В свою очередь, антропологической предпосылкой такой «регенерации» является существование особых констант человеческой экзистенции, делающих возможным переоткрытие опыта сакрального в условиях десакрализированного жизненного мира. М. Элиаде справедливо указывал на сохранение в нашей экзистенции структуры инициации в качестве одной из таких констант: «значительная часть действий и жестов современного человека продолжают повторять сценарии инициации. Очень часто “борьба за жизнь”, “тяжелые испытания” и “трудности”, возникающие на пути осуществления призвания или карьеры, в некоторых отношениях подобны испытаниям в обрядах инициации… Ибо каждая человеческая экзистенция формируется серией испытаний, повторяющимся опытом “смерти” и “воскресения”… Короче говоря, большинство “нерелигиозных” людей сохраняет некую псевдорелигию или вырожденную мифологию… профанный человек является наследником homo religiosus и не может просто “стереть” свою собственную историю» [7, с. 208-209]. Тем самым, в человеческой экзистенции всегда сохраняется форма готовности к инициации опытом сакрального, требующая лишь сознательного обращения человека к соответствующему содержанию, хранимому Традицией, и обращения к соответствующей жизненной практике.
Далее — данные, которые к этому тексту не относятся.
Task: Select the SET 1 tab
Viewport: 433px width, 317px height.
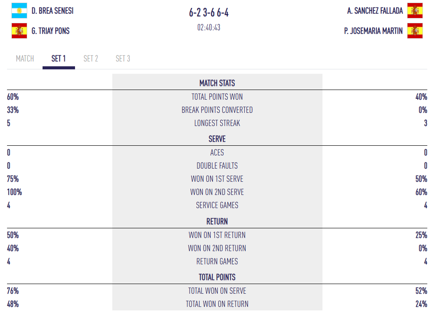Action: tap(58, 58)
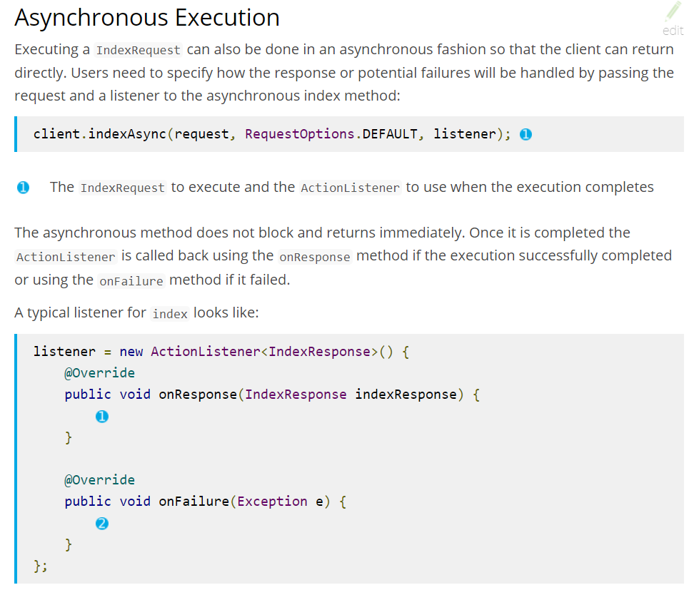This screenshot has height=590, width=694.
Task: Click the inline onResponse code reference
Action: 314,256
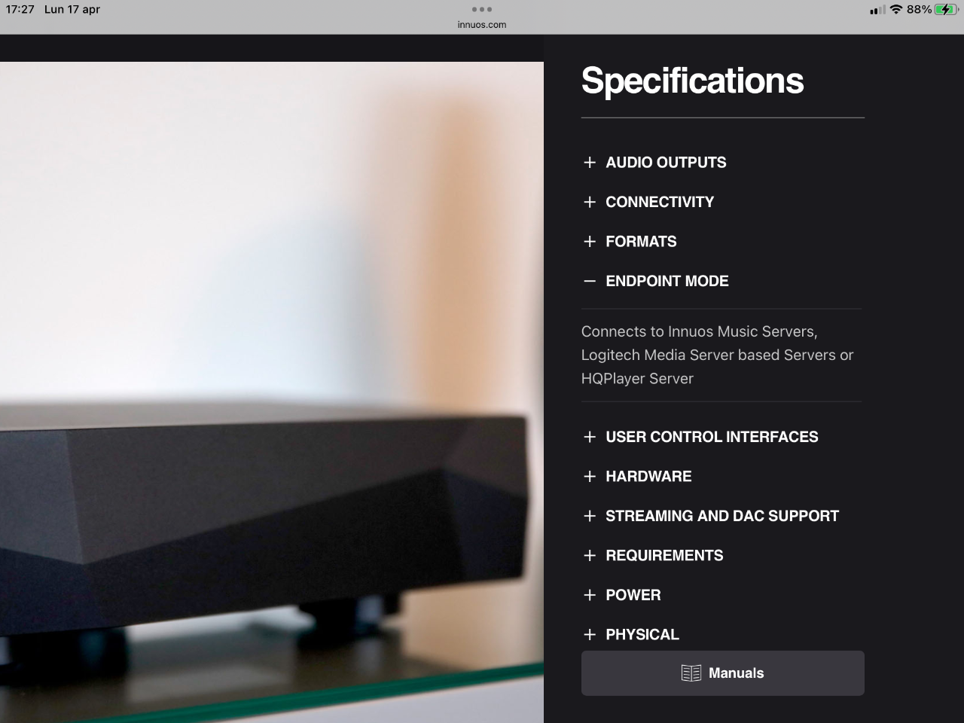Click the streamer product photo
Screen dimensions: 964x723
tap(272, 392)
Этим содержанием является особый опыт познания Священного. По удачной формулировке Ф. Шюона, «Священное –это присутствие центра на периферии, незыблемого – в движении; абсолютного – в относительном; это то, что придает преходящему и тленному свойства бессмертия» [5, с. 121]. С появлением у человека реального опыта Священного этот познавательный опыт становится своего рода субстанциальной основой разума, благодаря которой его деятельность выходит за рамки естественных перцептивных и рассудочных актов, но постигает сущее как Единое, содержащее в себе бесконечную и непостижимую Основу. Однако изначально в самом разуме уже заложено предвосхищение этого опыта, т.е. сама его потенциальная возможность и устремленность к нему, составляющая наиболее глубокую сущностную основу разумной деятельности, имеющую «априорный» характер – более глубокую, чем «трансцендентальное единство апперцепции» и т.п. Священное принципиально не объектно и само полагает законы разуму. Священное открывается не как нечто противо-стоящее (ob-jectum) разуму, а как то, что оживотворяет его изнутри и распахивает в бесконечность. Первичное переживание Священного как такового одновременно является и первым подлинным переживанием субъектности самого разума. Это первичное переживание Священного, открывающее особое, самое глубокое измерение рефлексивности самого разума, чаще всего не осознается в своем «чистом» виде. Как правило, изначальный опыт Священного сразу же протекает в форме его «опредмечивания» в наиболее доступных для человека в данный момент религиозных символах. Тем самым, в религиозном сознании, если оно желает оставаться таковым и не изменять своему первопринципу чистого опыта (в противном случае оно трансформируется в сознание идеологическое), должен действовать двуединый императив приращения опыта и рефлексии его ситуативных форм, обнаруживающих свою случайность и субъективность. Однако этот императив «беспокойства духа» отнюдь не означает бесконечного релятивизма – требования «разоблачения» любых форм в качестве случайных и ограниченных. Он имеет четкую направленность – а именно, все более глубокое раскрытие первичного опыта абсолютной субъектности Священного, его обращенности к нашему разуму в качестве абсолютного «Ты».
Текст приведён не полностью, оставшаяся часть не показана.